Amy Suman is Sinead, Amy Bourque is Pumpgirl and Shawn Boyd is Hammy in “Pumpgirl.” (Courtesy of Jason Ponic)

ALBUQUERQUE, N.M. — Sandra is the pumpgirl, full of swagger, swapping coarse banter with the lads and making herself available for casual sex.

She dreams of a love affair with Hammy, the smart-mouthed, 30-something boy race car driver who harbors no compunction against cheating on his world-weary wife Sinead or of fueling the hopes of an innocent young girl.

Set in Ireland’s working class borderland, “Pumpgirl” opens at the MTS Centre for Theatre on Friday, May 17. Performances continue on weekends through June 2.

Told through interwoven monologues, “Pumpgirl” (British slang for gas station attendant) premiered at the 2006 Edinburgh Fringe Festival. The play marks the directorial debut of Mother Road Theatre’s Jen Stephenson.

“I knew I was looking for something I could really sink my teeth into,” she said. “It’s definitely a tragedy, but it’s also a dark comedy. The way (author Abbie Spallen) writes it is hilarious.”

All three characters tell their stories, giving the audience three different points of view.

Spallen describes Pumpgirl as a woman “who walks like John Wayne and looks like his horse.” She is the occasional lover of Hammy, a bad boy whose life revolves around his trysts with Pumpgirl or any other female he can find. Sinead is the sarcastic, sex-starved mother bored with her life.

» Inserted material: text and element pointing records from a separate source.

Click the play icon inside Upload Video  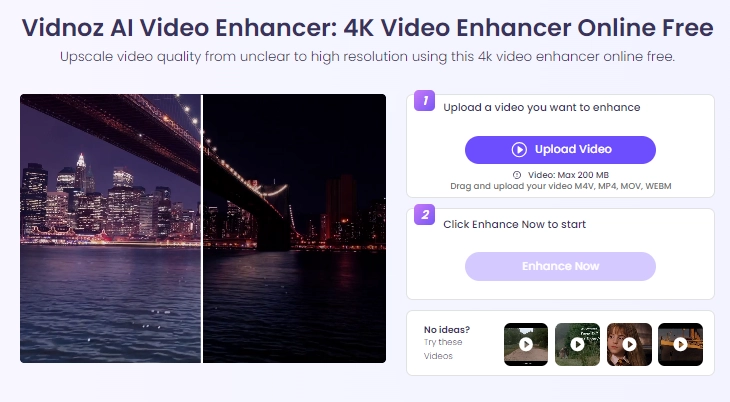tap(519, 150)
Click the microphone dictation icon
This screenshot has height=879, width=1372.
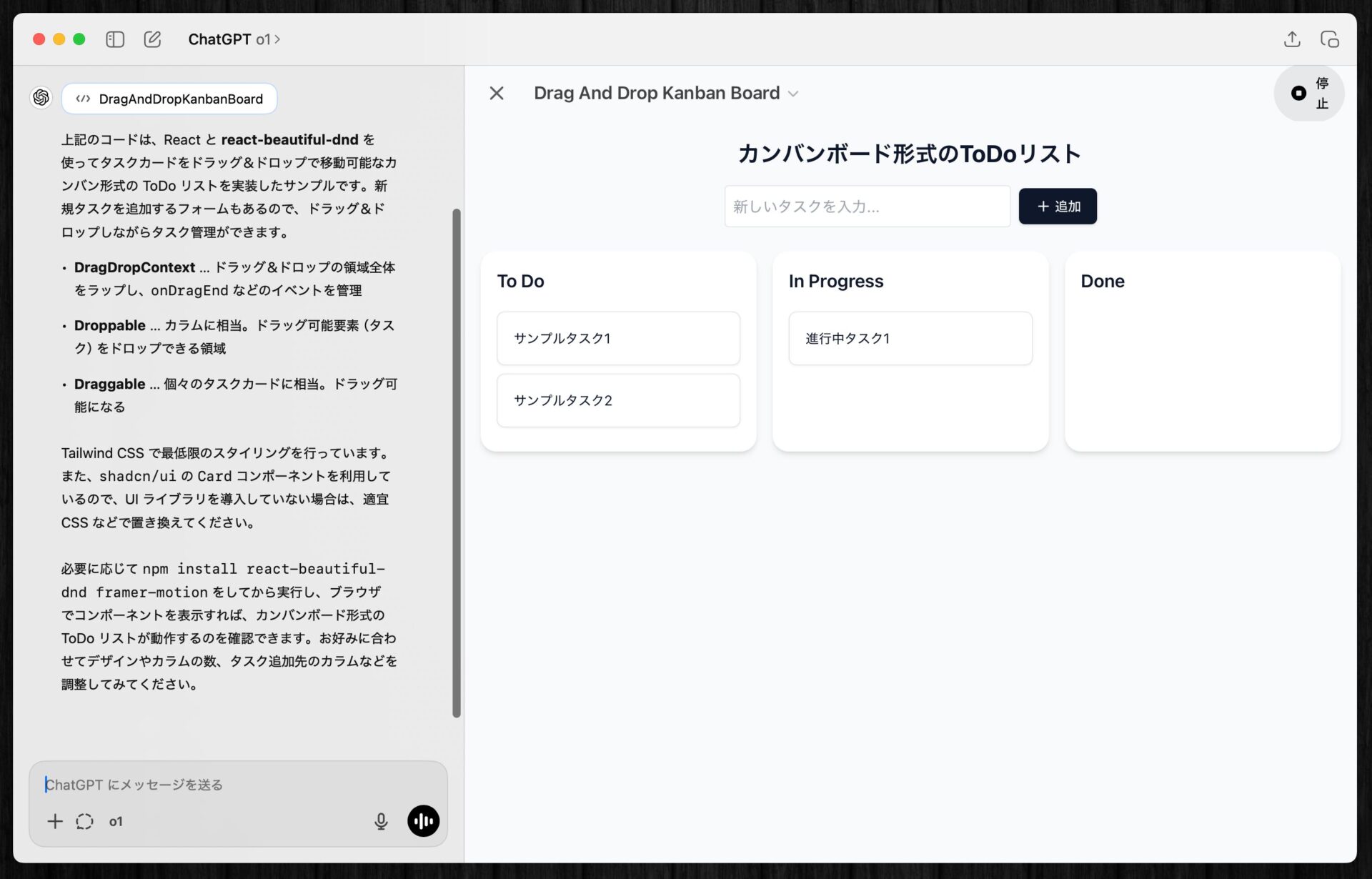pos(381,821)
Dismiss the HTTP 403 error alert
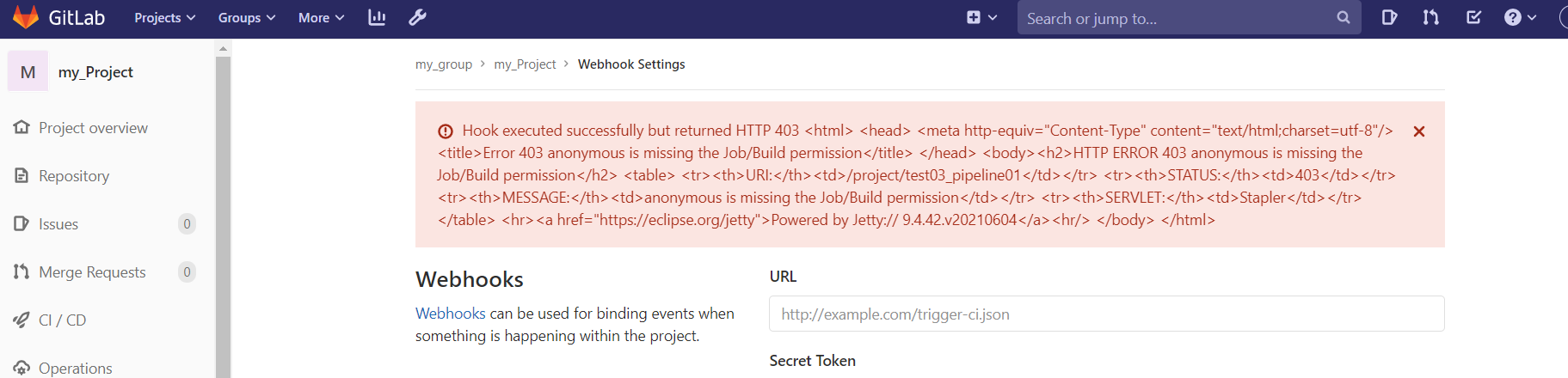Image resolution: width=1568 pixels, height=378 pixels. coord(1419,131)
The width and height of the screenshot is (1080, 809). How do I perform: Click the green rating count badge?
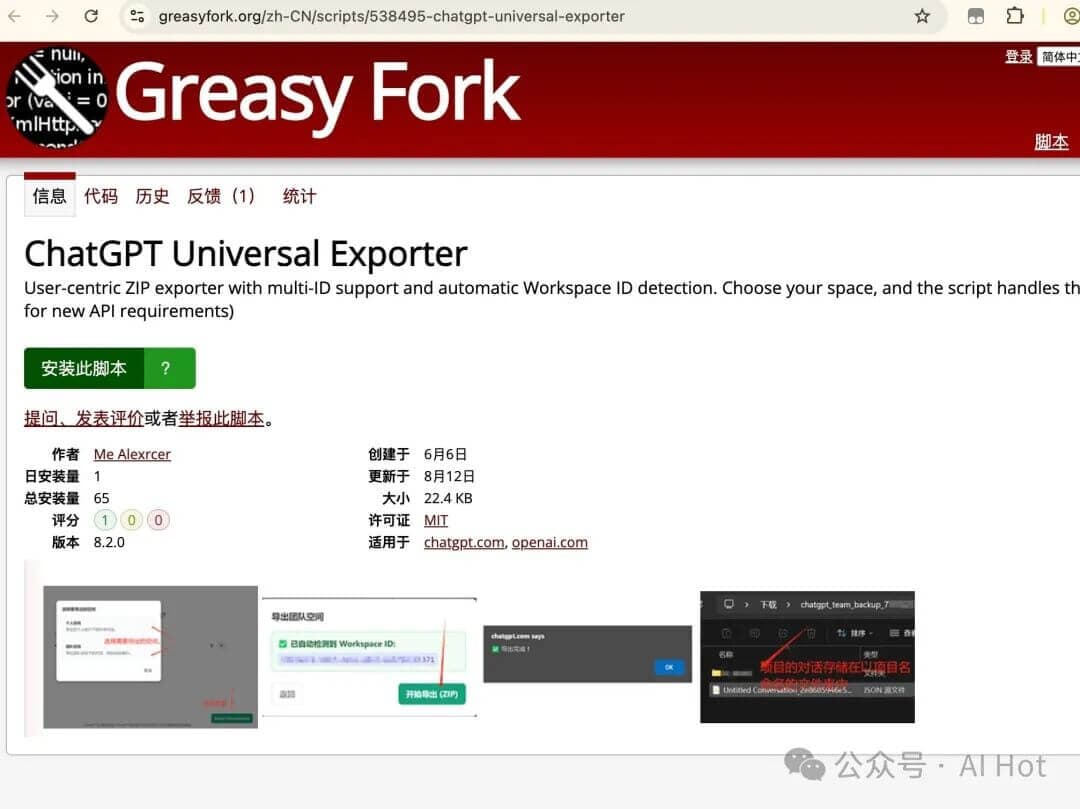[105, 520]
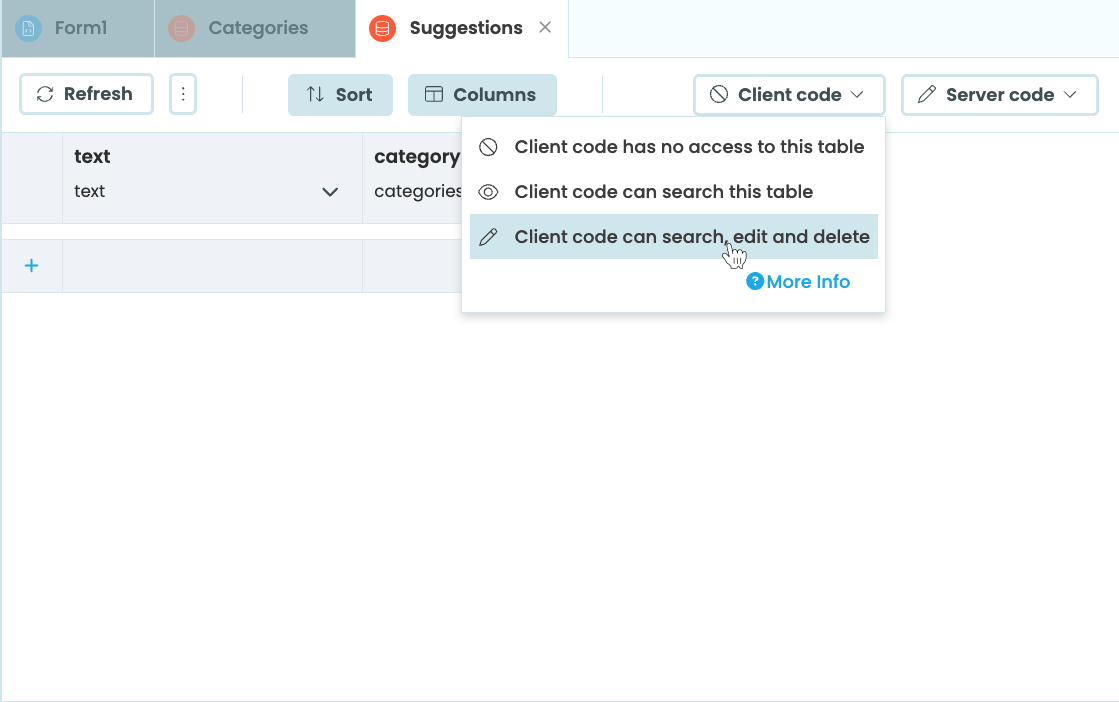Screen dimensions: 1119x702
Task: Select the Sort arrows icon
Action: click(x=316, y=94)
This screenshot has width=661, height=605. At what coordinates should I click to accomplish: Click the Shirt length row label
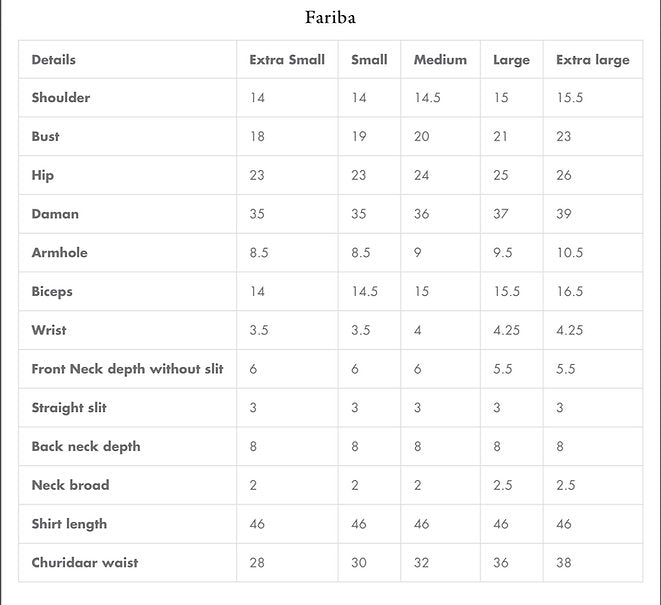(x=69, y=524)
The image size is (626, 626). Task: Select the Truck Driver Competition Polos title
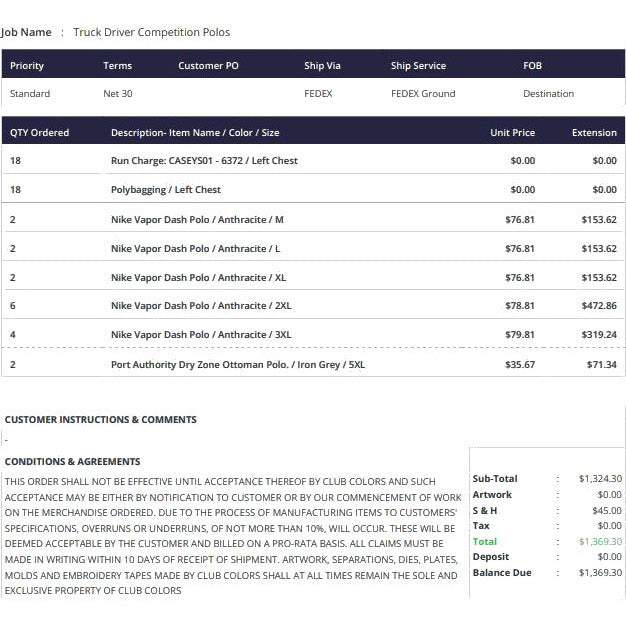point(152,32)
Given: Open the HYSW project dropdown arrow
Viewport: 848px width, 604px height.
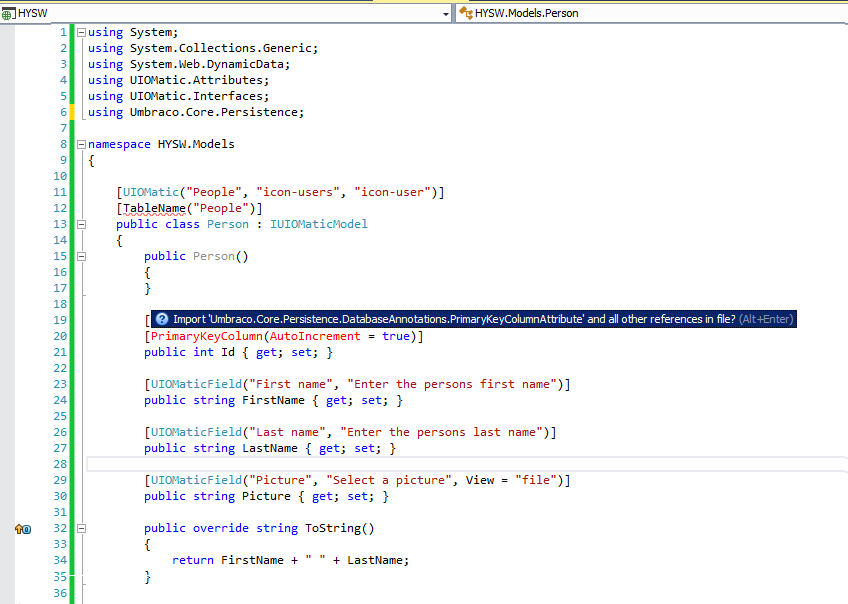Looking at the screenshot, I should (x=445, y=14).
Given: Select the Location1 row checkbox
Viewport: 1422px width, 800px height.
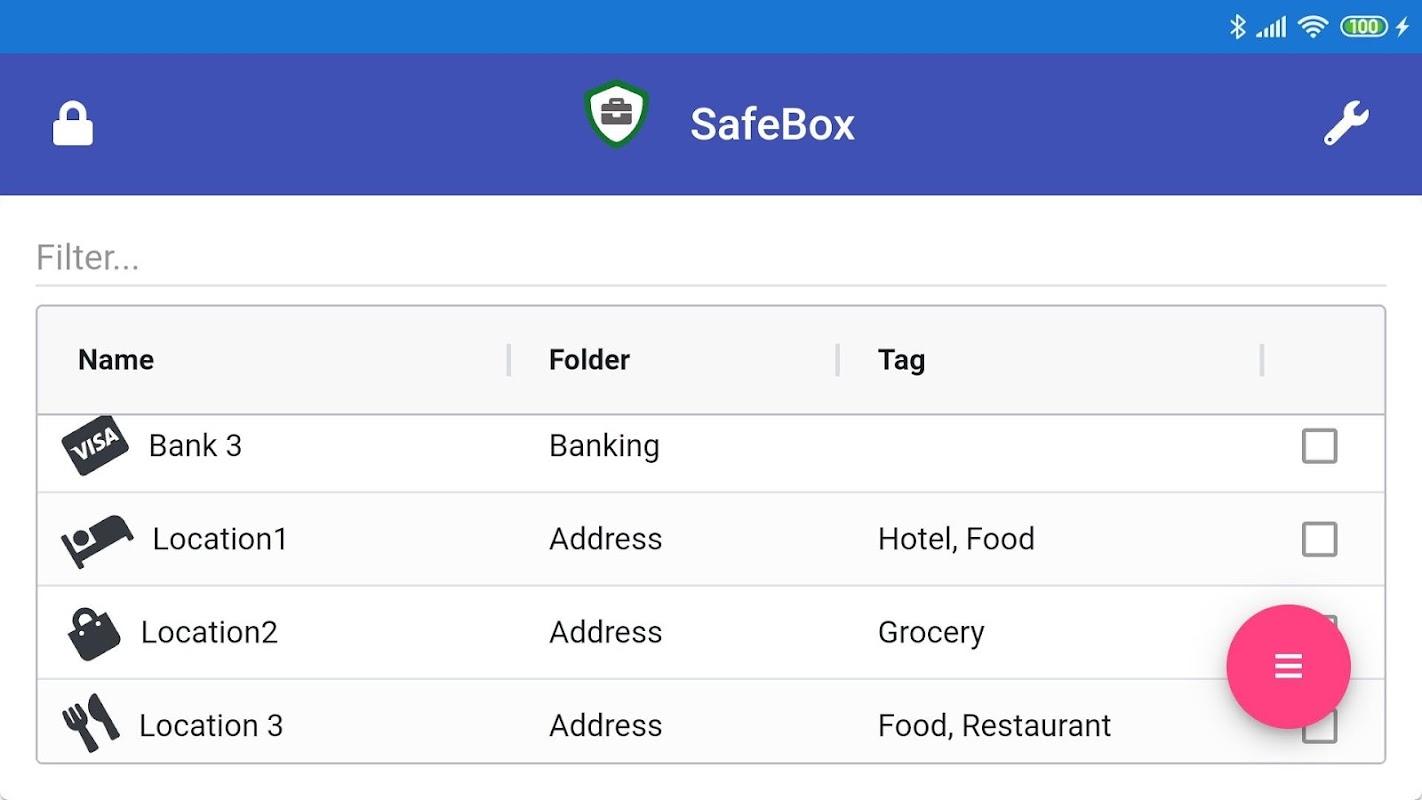Looking at the screenshot, I should pyautogui.click(x=1319, y=539).
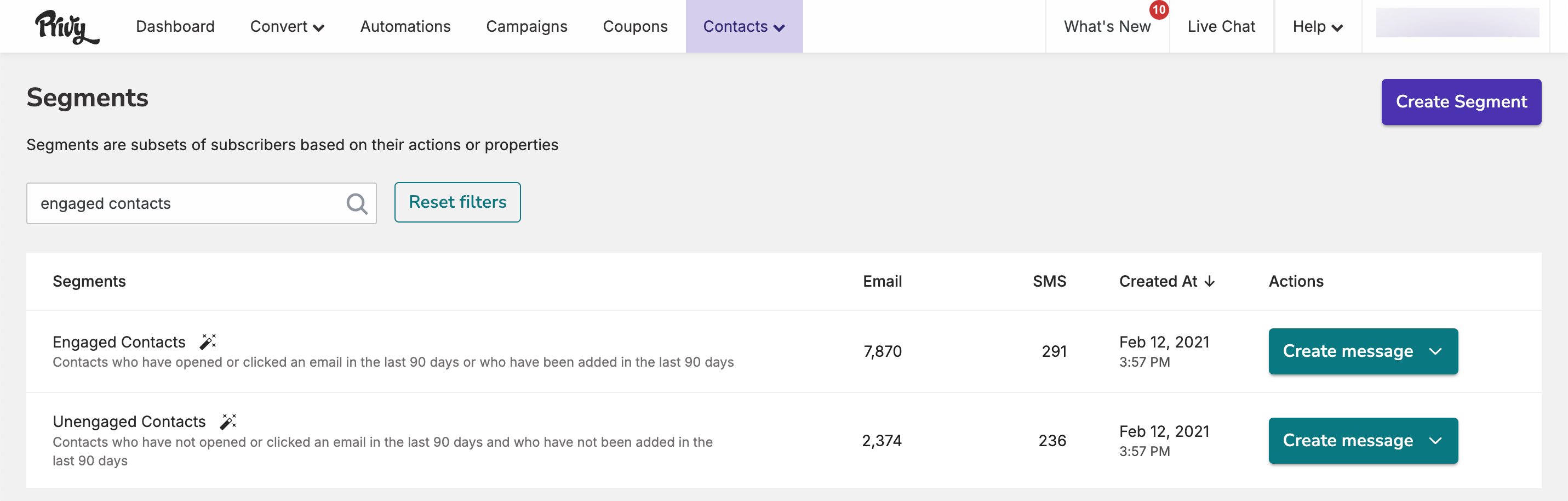Expand Create message chevron for Engaged Contacts

[1435, 351]
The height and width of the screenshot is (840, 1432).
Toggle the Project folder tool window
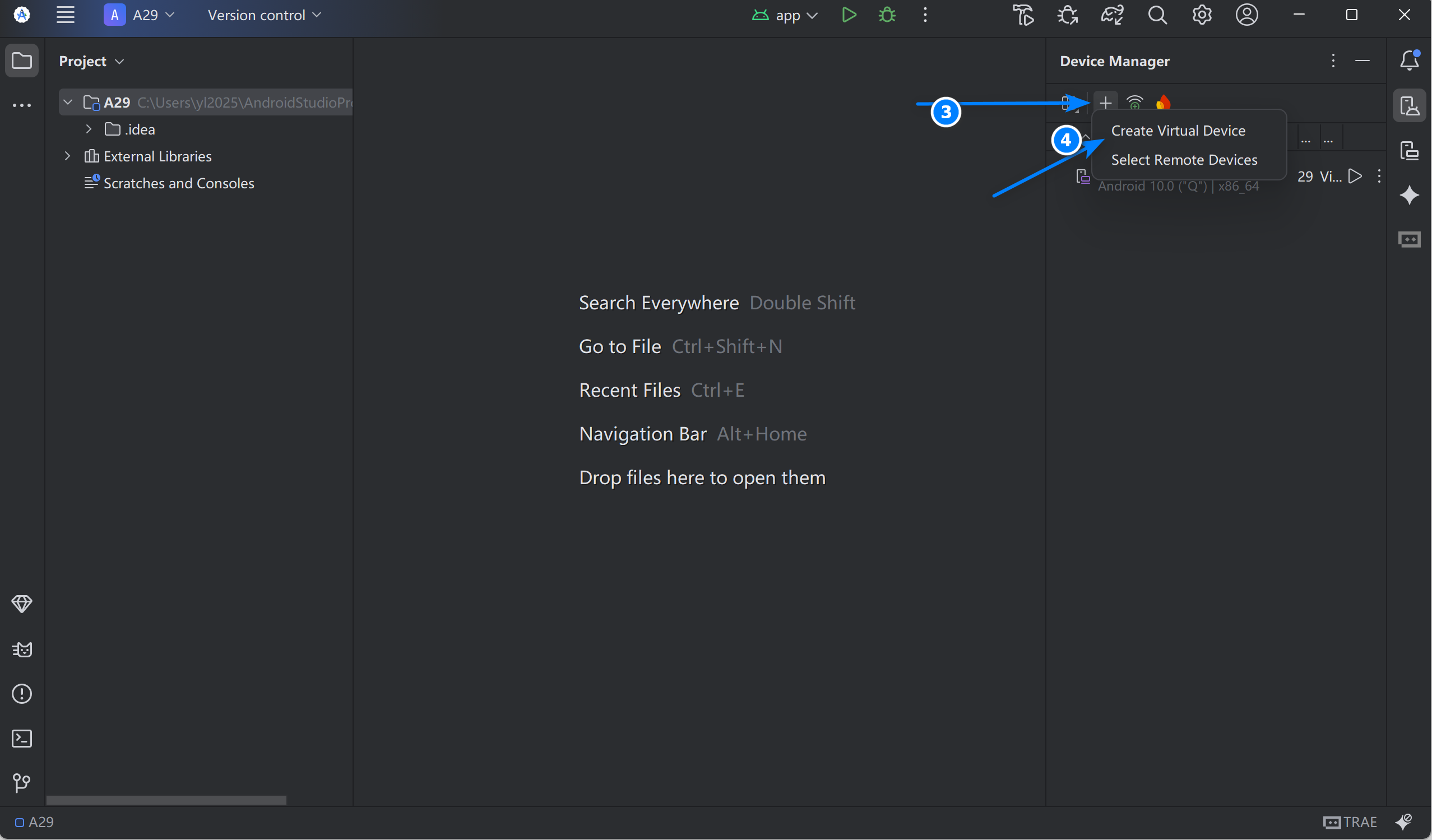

“Hammy and Sinead’s marriage has been dead for four or five years,” Stephenson said.

Sinead stands on the precipice of her own dark thrill when a strange man quotes a line of poetry to her.

The playwright strips all three characters of prospects, but they slog through with pop culture references of movies, rock music and celebrities. A bitter irony drives through the play: each character knows something crucial the others don’t. Yet they all tumble into the same fate. Each member of this triangle has their say.

“By the end of the play, it stops being funny,” Stephenson said. “The audience will be on the edge of their seat.”